You are to implement a Java class OpenList. The elements of an OpenList are any Java Objects, such as Strings, wrapped numbers, and OpenLists themselves. When converted to Strings, as in output from your program, OpenLists get treated specially: they are presented just like rex lists are.
I provide the toString method for you, which will enable the lists to be printed like rex lists. Your task is to implement other methods and functions (static methods) in this class. We will not be dealing with input of lists in this assignment. All lists are constructed within the program.
In order to put numbers into lists, they have to be “wrapped” as Objects. Numbers by themselves are not Objects in Java. For example, to wrap an int x, we would use new Integer(x) which yields an Object, specifically an Integer. To wrap a float y, use new Float(y). In this way, lists can be mixtures of Strings and Numbers just as in rex.
In Java, Objects are manipulated through references to the objects themselves. Thus, when an Object argument is passed to a method, it is really a reference being passed. This saves the effort that would have gone into copying large objects, which can be considerable.
In our implementation, an OpenList is identified with the first “cell” of the list. A cell is a pair consisting of a data Object which is the true first of the list, and a (reference to) an OpenList which is the rest of the list.
The empty list, designated as nil, will be a special cell that is not used for its value but rather for the identity of the cell. That is, we will compare a reference to a Cell to the reference to the empty list for equality to determine if the list is empty. So the first and rest parts of the empty list will be completely ignored.

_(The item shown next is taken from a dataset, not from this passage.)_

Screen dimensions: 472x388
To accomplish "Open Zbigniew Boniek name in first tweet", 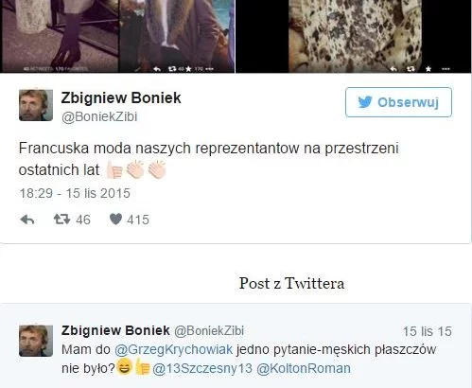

Caution: In the textbook, we used the null reference for the empty list. This works, but is not as nicely when it comes to issues involving printing. So in the current implementation, we don’t use the null reference for this purpose. The null reference can still be passed for an OpenList, but that will not be equated to the empty list. It is thus available for some other purposes, but we won’t need such usage in this assignment. So don’t confuse nil with null. The former is a constant we define; the latter is the null reference built into Java.
Here are the methods you will need to implement. These are in the skeletal file as a comment and you can use them as headers for your methods.
public static OpenList cons(Object _First, OpenList _Rest)
creates a new OpenList
out of a first and a rest. In rex this would be equivalent to the definition: cons(First, Rest) = [First | Rest]; This definition is actually built in to rex. In Java, cons will call the true constructor OpenList which does the actual list creation. |
public Object first()
This non-static method returns the first element of its OpenList. It would be applied as L.first() where L is an OpenList. |
public static Object first(OpenList List)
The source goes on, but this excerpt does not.